On the Romantic instability of Siena—Fidelity to Byzantine Ideals—Guido, Coppo, the Master of the Altar-front of St. Peter—Duccio and his great Majesty of the Madonna—His twofold tendency: to elaborated staged narrative; to sparse and exquisite decoration—Simone Martini and the Idealistic chivalric style—The Brothers Lorenzetti and the popular panoramic style—Second half of the Fourteenth Century—The Fifteenth Century: Sassetta and Giovanni de Paolo—Matteo, Benvenuto and Neroccio—The Renaissance and the downfall of the School, Francesco di Giorgio, Sodoma.

As you enter Siena by the wide Camollia gate you will read in Latin “Siena opens her Heart still wider to thee”:—Cor magis tibi Sena pandit. Thus Siena avows herself the city of the heart. Where Florence studied and calculated, she mused and dreamed; where Florence was solid, she was volatile. For unrewarding idealisms she had a kind of genius. Long after the other Italian communes had seen it was worst possible business to support the emperor, Siena was faithful to that lost cause. Every few years she changed her form of government, and seldom for the better. Merrymaking and pageantry were universal in old Italy, but Siena alone had a Spendthrift Club (Brigata Spendereccia) devoted to continual pleasure, and a poet, Folgore da San Gemignano, to celebrate its gaieties. Siena was ardent in inconstant fashion. Early in the 14th century was found a nude marble Venus so beautiful that it was set up in the great square and thronged with admirers. Then the war with Florence went badly, and at a few words from a pious fanatic, the citizenry smashed up the image and secretly buried the bits on Florentine soil to bring bad luck to the foe. Naturally no bad luck ensued to Florence, but Siena had enjoyed two delightful emotional crises. You will see why Siena never could produce a realistic art, any more than Ireland has produced one.

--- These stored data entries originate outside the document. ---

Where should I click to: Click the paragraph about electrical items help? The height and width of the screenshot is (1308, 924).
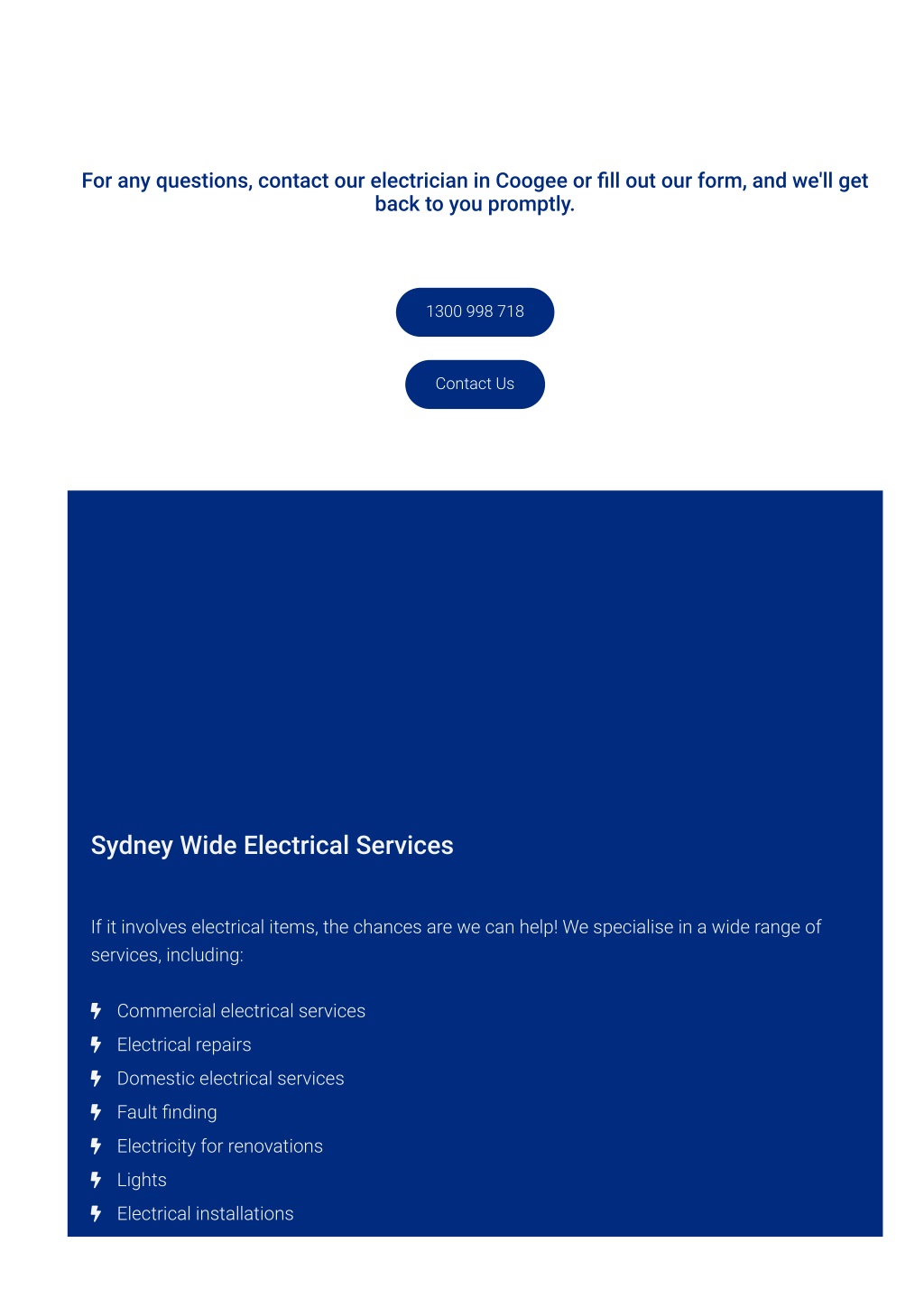[456, 941]
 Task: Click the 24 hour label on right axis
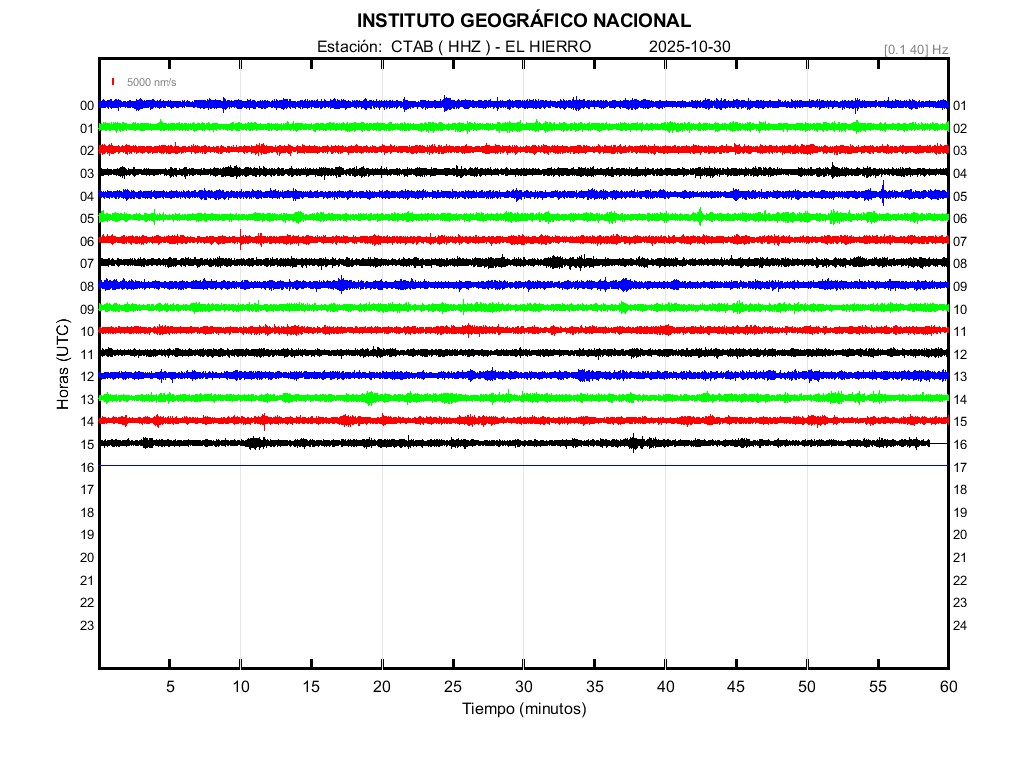960,626
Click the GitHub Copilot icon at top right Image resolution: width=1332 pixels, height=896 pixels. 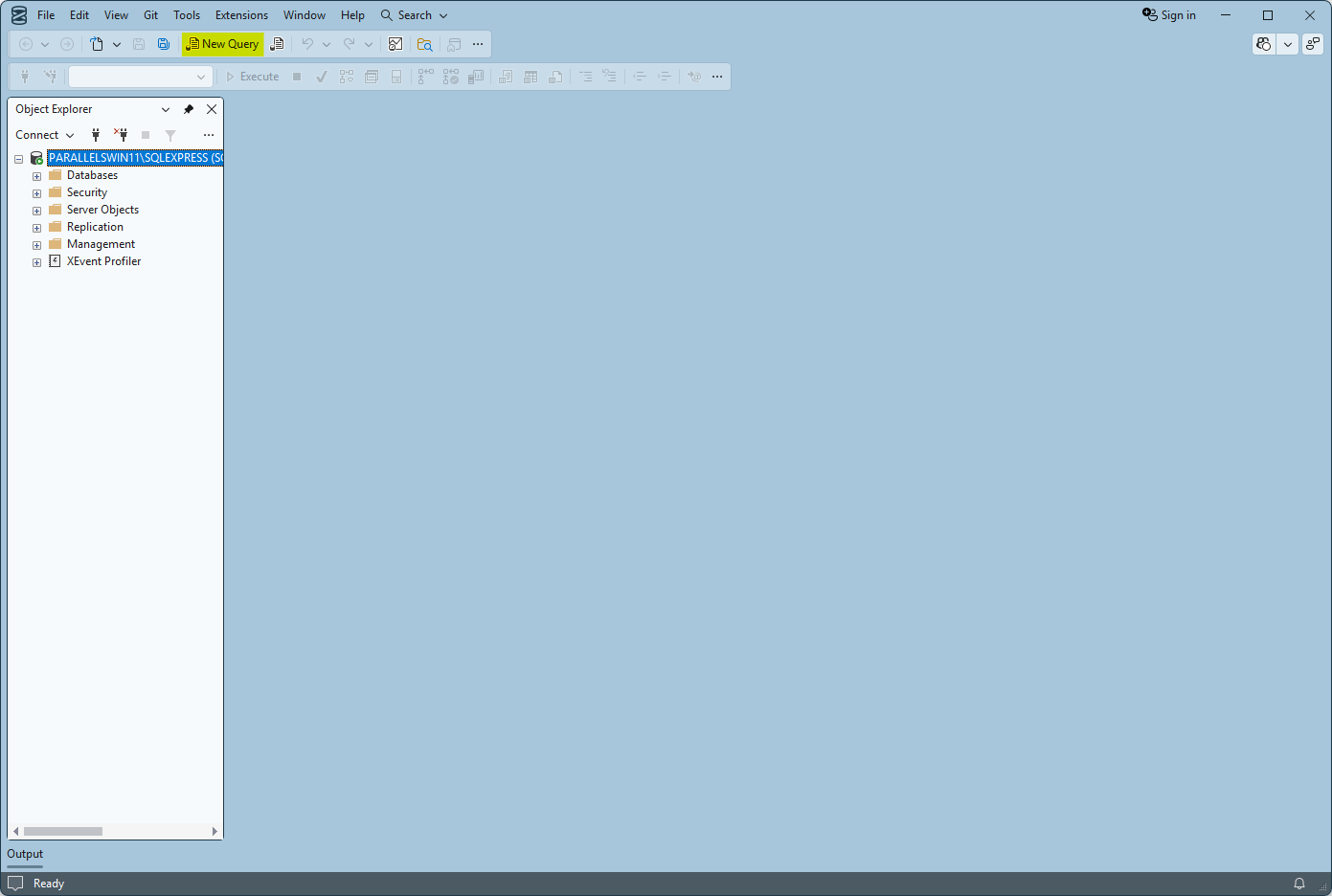coord(1264,44)
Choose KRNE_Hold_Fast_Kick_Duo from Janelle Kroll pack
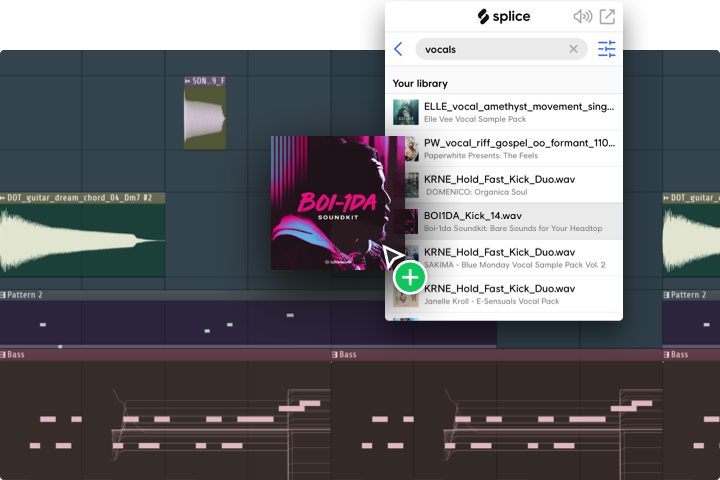Image resolution: width=720 pixels, height=480 pixels. pyautogui.click(x=504, y=294)
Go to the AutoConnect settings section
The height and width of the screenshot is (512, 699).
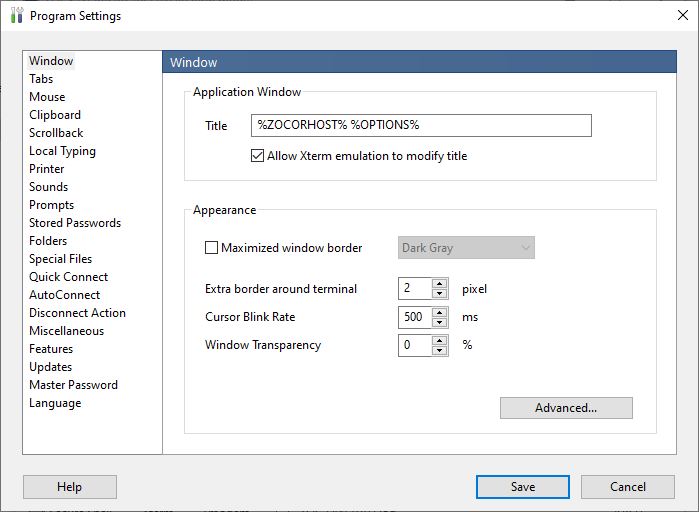(65, 295)
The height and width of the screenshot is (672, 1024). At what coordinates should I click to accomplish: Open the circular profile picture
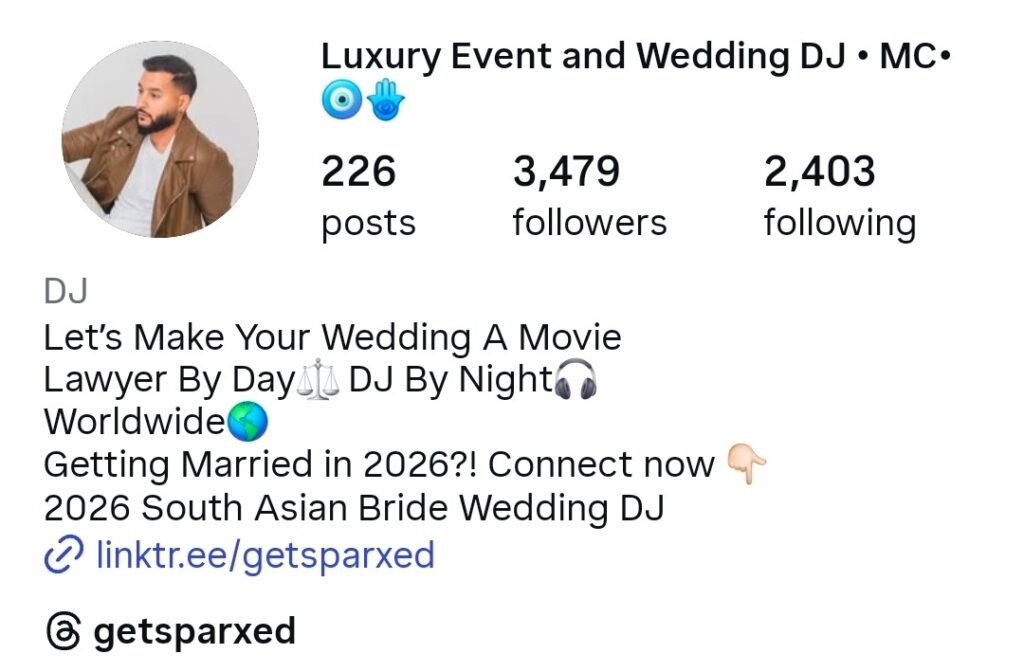160,139
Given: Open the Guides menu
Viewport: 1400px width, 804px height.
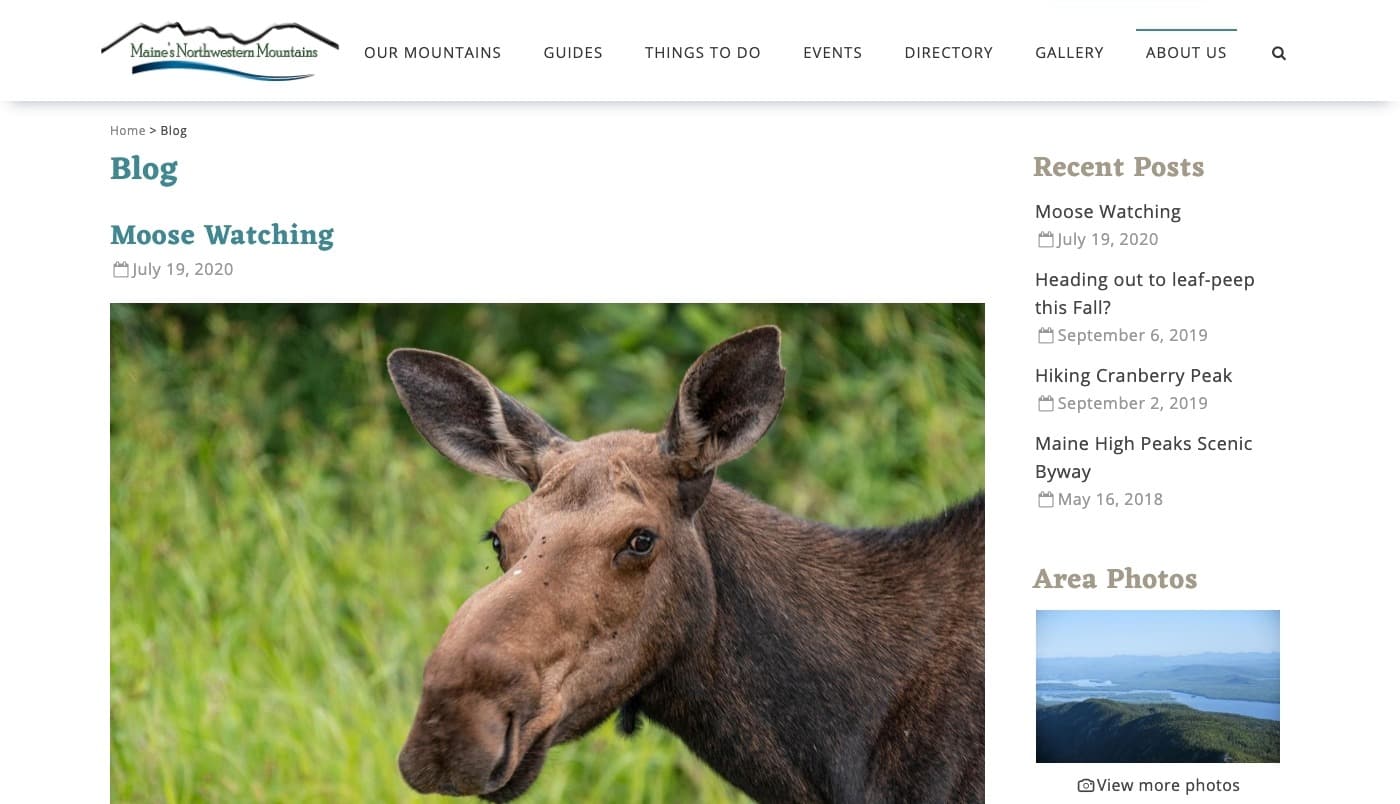Looking at the screenshot, I should [x=573, y=53].
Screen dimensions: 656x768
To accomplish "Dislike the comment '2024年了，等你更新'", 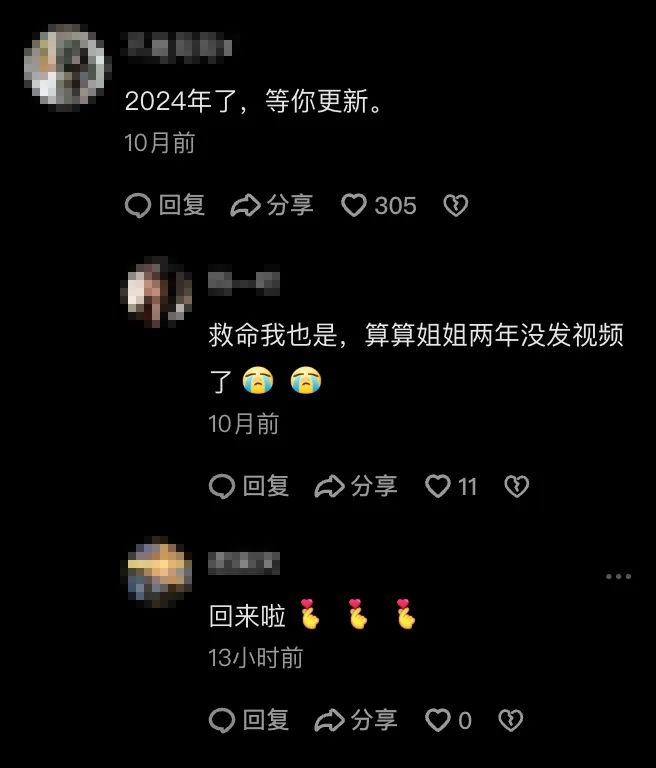I will (x=456, y=205).
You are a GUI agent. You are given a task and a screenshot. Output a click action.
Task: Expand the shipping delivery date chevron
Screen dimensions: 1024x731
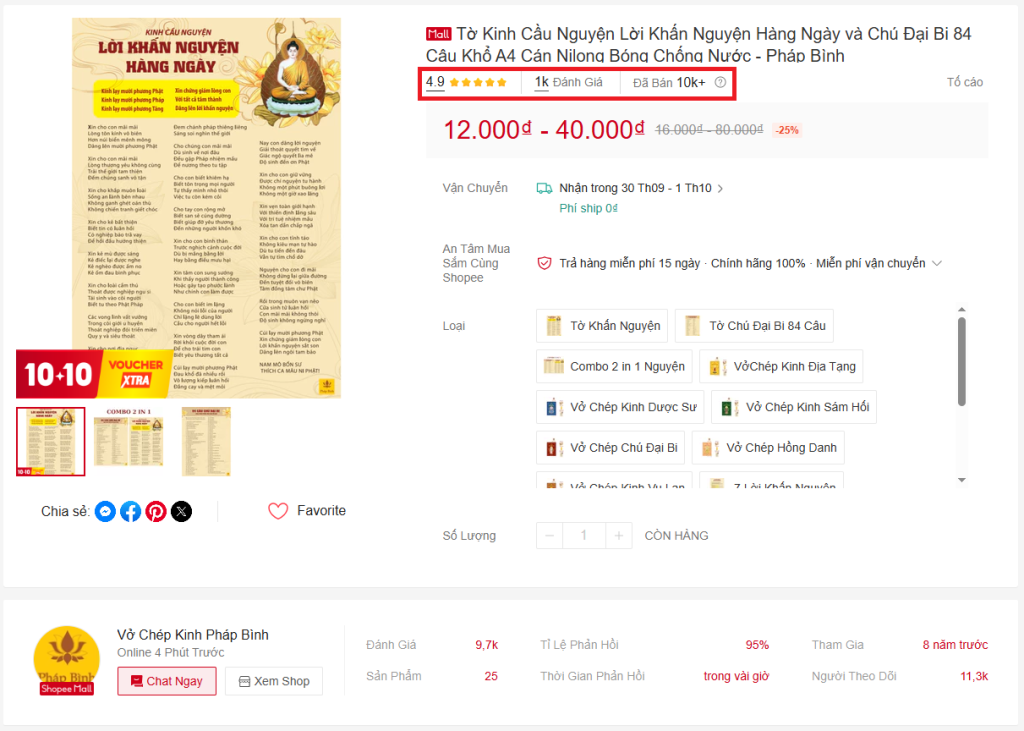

Her eye was not on the object but on her own state of mind. Thus Florence will produce historians, scientists, and politicians, while Siena will produce saints and miracles.

Amid this romantic inconstancy, the continuing thread was the cult of the Blessed Virgin. No other city thought so delicately of her, and no other art has represented her so ideally. Had she not saved the city? In 1259 the Florentine Guelfs and their allies marched with overwhelming force to the very gates of Siena. Ruin was imminent and despair abroad, when by a common impulse the populace marched penitently to the Cathedral and before the rude picture of the Queen of Heaven solemnly committed the city into her hands. In ecstacy of renewed faith the inferior army of Siena fell upon the invaders at Montaperti and utterly routed them. In gratitude Siena remained the city of the Virgin. When in 1310 the painter Duccio replaced the rude effigy of the Madonna of Victory with one of the finest Madonnas known to art, Fig. [37], the whole city suspended business and escorted the picture from the studio to the Cathedral with hymns and litanies in honor of their divine patroness.

Nowhere else has painting paid such homage to the Virgin Mary. In other cities it was enough to represent her enthroned with a handful of angels or saints in attendance. The Sienese painters multiplied the celestial escort until it became a heavenly court over which the Mother of God presides in sweet majesty. Siena also grasped at the then not quite orthodox subject of the Assumption of the Virgin into Heaven. You see her slender form rising amid a glory of angels more than a hundred years before the theme was common elsewhere.

These brief hints will tell of the temper of Siena. You will not expect such a city to be like Florence, interested in facts and charmed by the human spectacle. She will be rather engrossed with the beauty of old legends and in rare forward-looking moments concerned with her own devout imaginings. She will not wish the saints to be like the people one knows, but like denizens of some divine, far-off fairyland. Her painting will not be humanistic but of an unworldly idealism.

Fig. 34. Guido of Siena. Madonna.—Uffizi.

Such being the temper of Siena, her artists, unlike those of Florence, had no quarrel with the Byzantine style. Its splendid irreality only needed to be made flexible and gracious. Siena has really no new ideas to express, merely feelings more tender and exquisite. Her pictorial reforms are reverent and gradual, backward-looking, mediæval. Her art from 1300 to 1500, as lovely within its narrow limits as the closed garden of the Virgin, has the great interest of teaching us what capacities for growth lay in the mediæval tradition itself—what painting in Italy would have been had Siena exercised her temporary might after Montaperti and razed Florence five years before Giotto was born.